A global study of conscription makes compulsory military service look unlikely

By Robert J. Barro

It has been more than 30 years since America used conscription for the military. People are worried that the Iraqi intervention and an enlargement of the military will lead to the reintroduction of the draft. Some lawmakers have even proposed a draft, but it probably will not happen. The impetus for switching to an all-volunteer force was the unpopular Vietnam War.

The political opposition to conscription strengthened, particularly when the introduction of a lottery system in 1969 ended most preferential treatment for college students and designated occupations. Apparently, the draft then hit men who were most opposed to military service and were also politically powerful.

A new study, Conscription as Regulation by Casey Mulligan and Andrei Shleifer of the National Bureau of Economic Research uses international data to establish the factors that lead countries to use a military draft. Two key determinants stand out: whether a nation's legal system is modeled on French statute law or the British common-law structure and the size of a country's military force.

THE FRENCH SYSTEM, INTRODUCED under Napoleon and derived from Roman law, relies on statutes, comprehensive codes, and detailed input from legal scholars. The British system focuses more on decentralized dispute regulation by judges, legal precedent, and voluntary contracts. In earlier research, Shleifer and his co-workers have argued that the differences in legal arrangements explain a lot of the country-to-country variations in economic performance and financial systems. Typically, the researchers found that the French system -- and other forms of statute-law systems, namely Germanic and Scandinavian -- were inferior to the British one. These results have received enough attention to prompt an official protest by the French executive director of the World Bank. Although I am instinctively appreciative of findings that irritate French public officials, I have nevertheless been skeptical about the empirical results on legal systems. For one thing, France and Britain are currently at similar levels of economic development. So, how could the differences in legal origins be crucial for economic growth?

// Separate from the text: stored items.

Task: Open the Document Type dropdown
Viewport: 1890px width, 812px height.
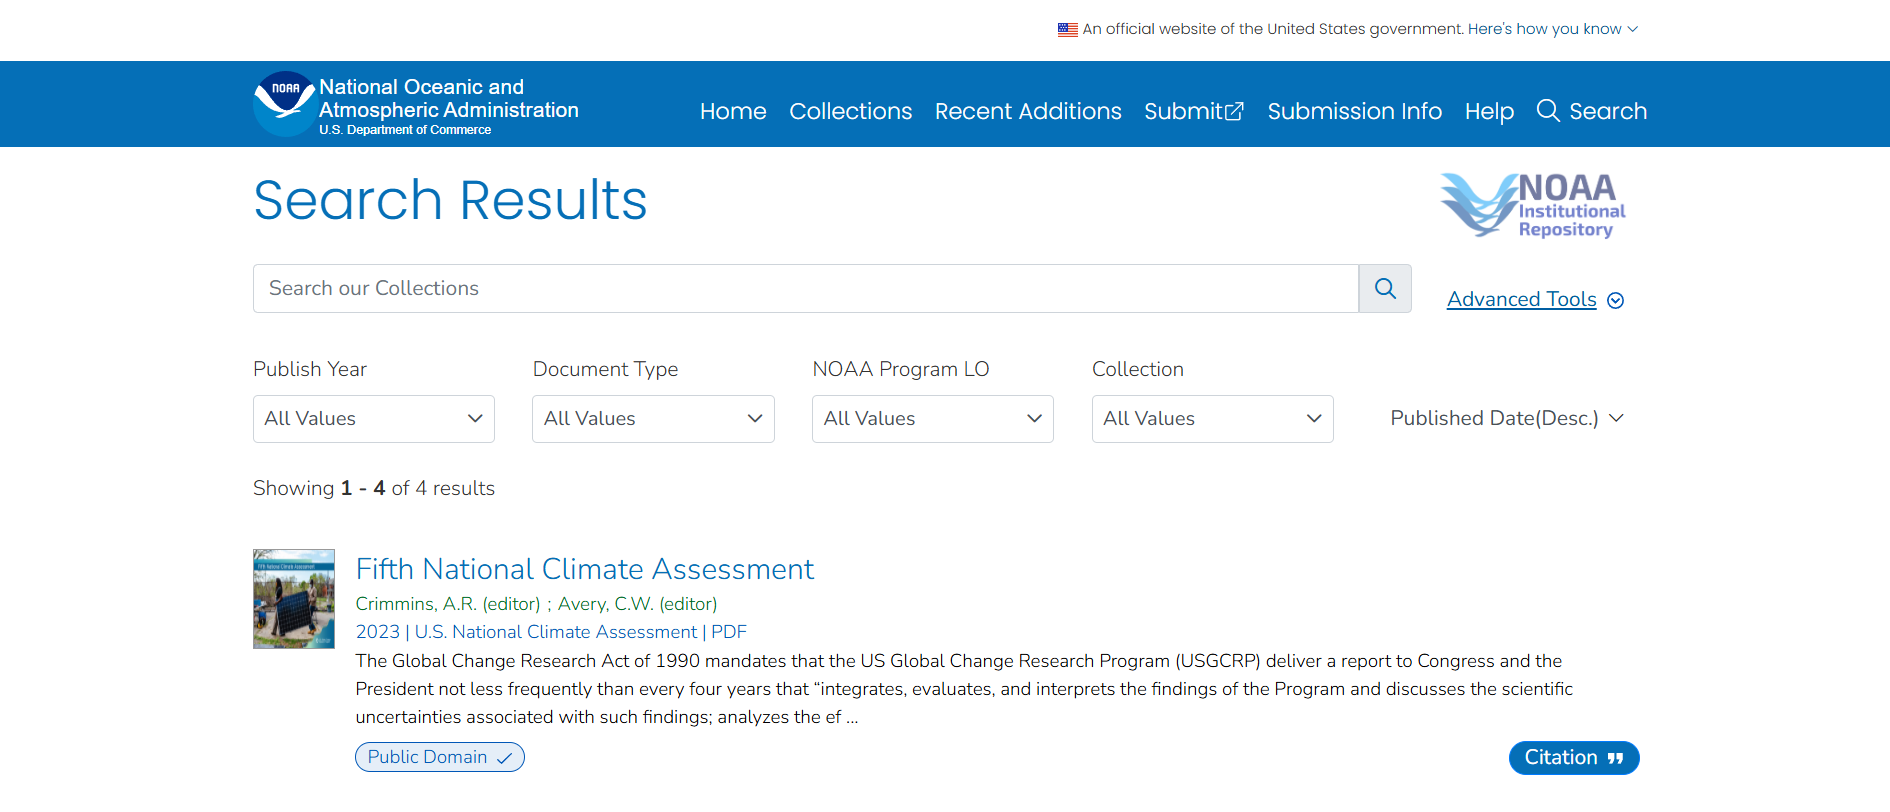Action: coord(653,419)
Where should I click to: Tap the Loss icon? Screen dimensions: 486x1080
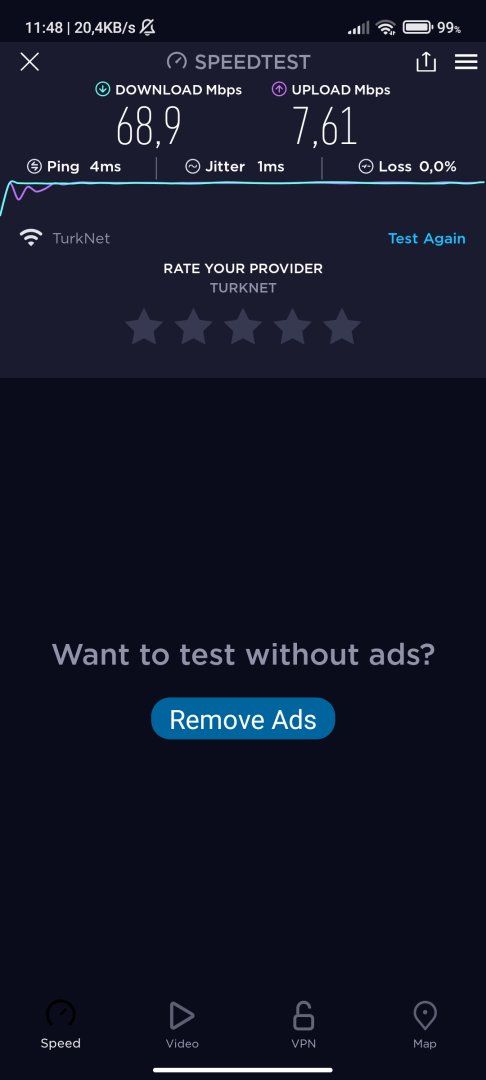pyautogui.click(x=366, y=167)
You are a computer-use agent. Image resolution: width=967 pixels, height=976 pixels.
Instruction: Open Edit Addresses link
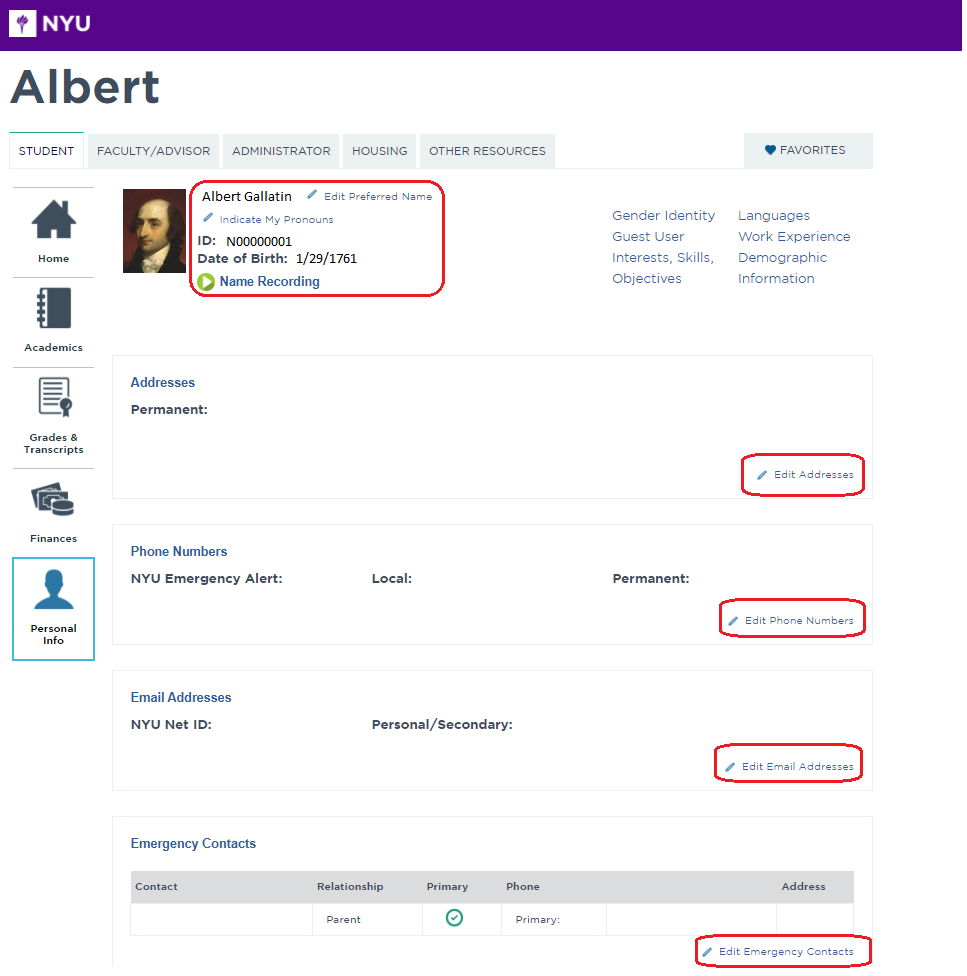pos(812,475)
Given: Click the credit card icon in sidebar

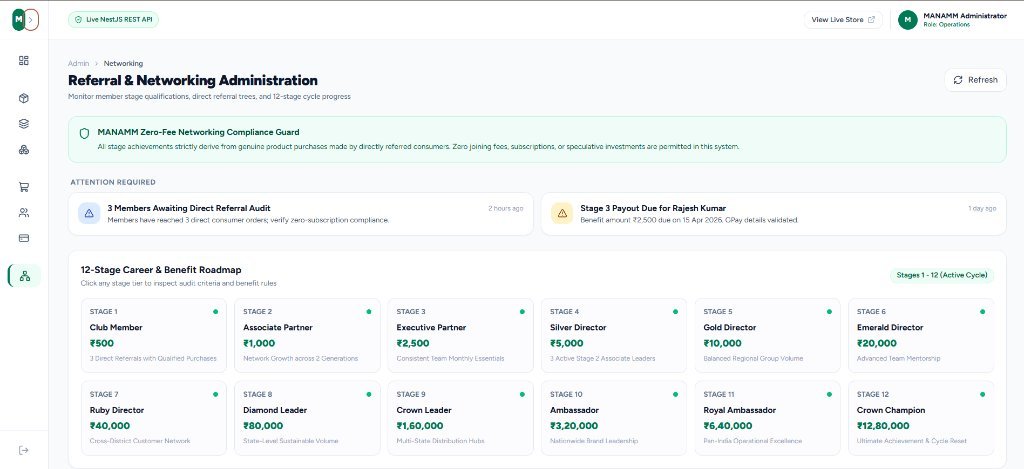Looking at the screenshot, I should (x=24, y=238).
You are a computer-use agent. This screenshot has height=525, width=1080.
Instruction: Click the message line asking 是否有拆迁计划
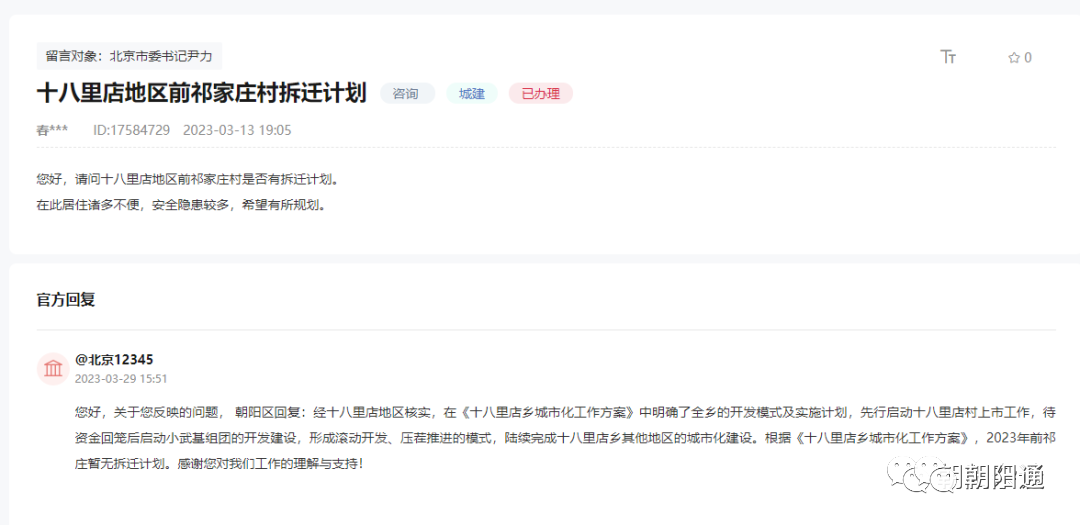tap(188, 179)
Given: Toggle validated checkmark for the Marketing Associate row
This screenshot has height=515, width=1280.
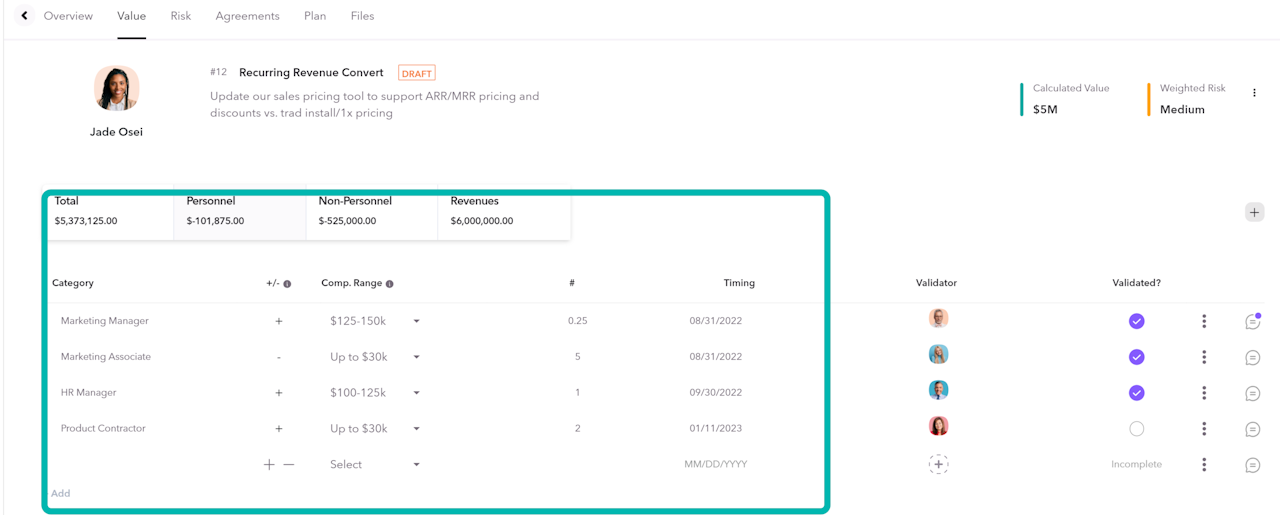Looking at the screenshot, I should 1136,357.
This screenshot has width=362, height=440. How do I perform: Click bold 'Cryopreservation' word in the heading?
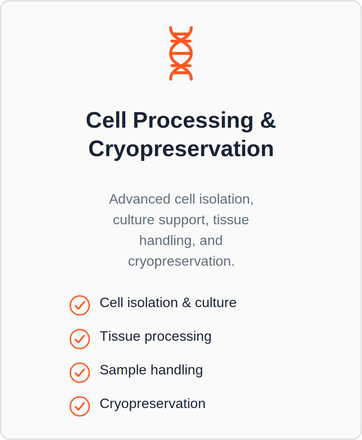tap(181, 149)
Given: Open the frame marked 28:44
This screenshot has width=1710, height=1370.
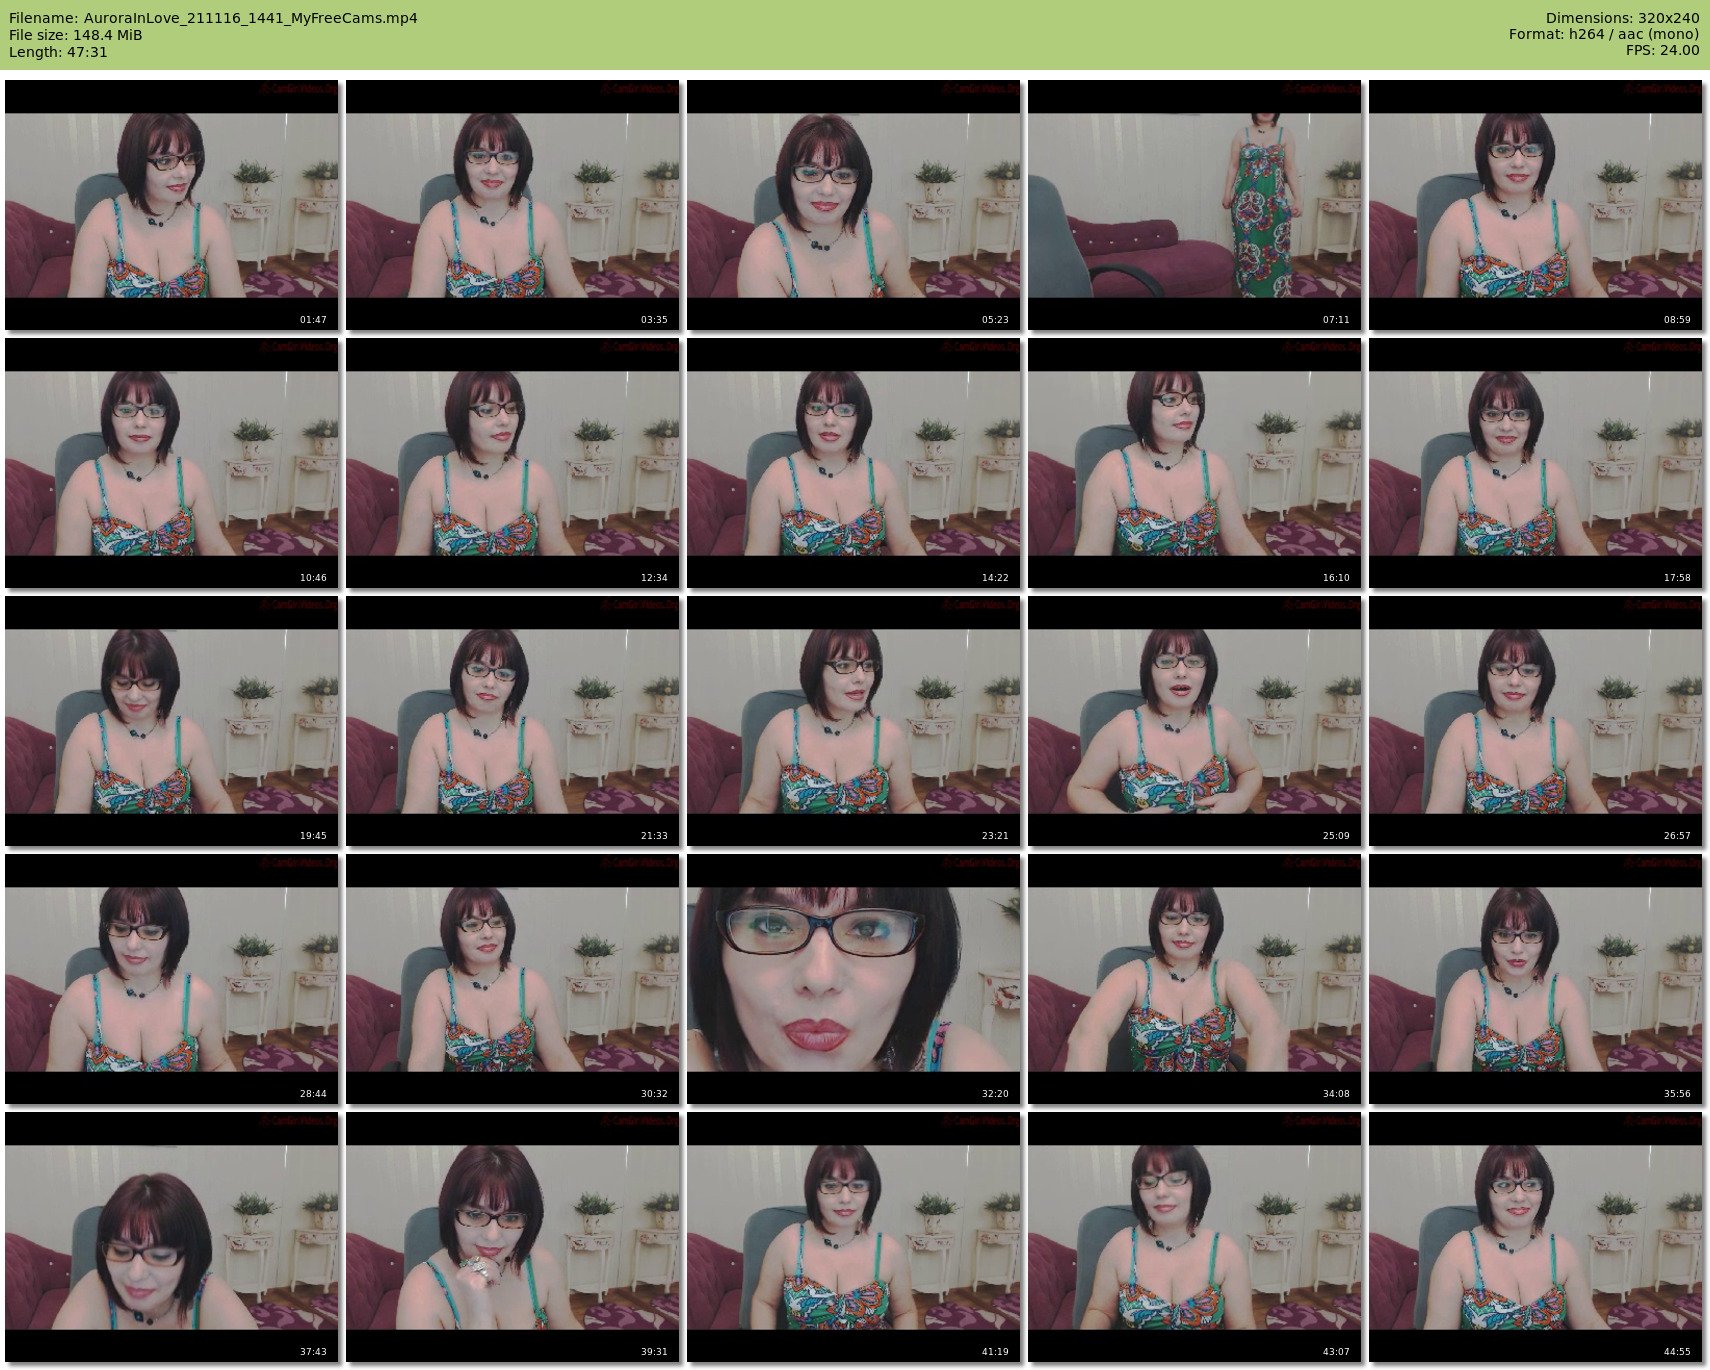Looking at the screenshot, I should pyautogui.click(x=171, y=979).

Mulligan and Shleifer have now convincingly isolated one area in which the differences in legal origins matter: French-style statute-law countries are much more likely to use the military draft. Probably the reason is that these countries have already established a large state administration for regulation. Given this apparatus, administering conscription is relatively straightforward; in effect, the draft is merely another form of regulation.

Out of the full sample of 164 countries, 69 (42%) had no draft in operation in 1996. But for the 48 British legal-origins countries, 39 (81%) had no draft. Among the 95 countries with a draft, the 9 British legal-origins ones tended to have nonpreferential systems, whereas the 86 French legal-origins ones were more likely to have complicated systems with exemptions for students. In fact, 13 of these countries had legal buyouts from conscription. In this respect, the countries resembled the U.S. during the Civil War.

Another factor that predicts a draft is the size of the military. A country that wants to have a large fraction of its population in the military is more likely to use conscription. Thus, in the U.S., a draft was more likely -- despite British legal origins -- when the size of the armed forces was about 3 million, as in the 1960s, compared with the roughly 1.4 million today.

Countries with larger populations are more likely to use the draft. The reason is that, as with other forms of regulation, the running of an apparatus to administer conscription entails large fixed costs. These costs are more likely to be worth paying when they can be spread over a larger scale. Finally, poor countries are no more likely than rich ones to use a draft.

Putting all the results together, it turns out that the chance of a draft under current conditions in the U.S. is about one in three. If the military were to double in size -- to levels of the Vietnam era -- the probability would rise to nearly one in two. However, with a more likely smaller increase in the military, the odds of the draft being reinstated would remain below 40%. Of course, I am assuming that the U.S. does not switch to a French-style legal system.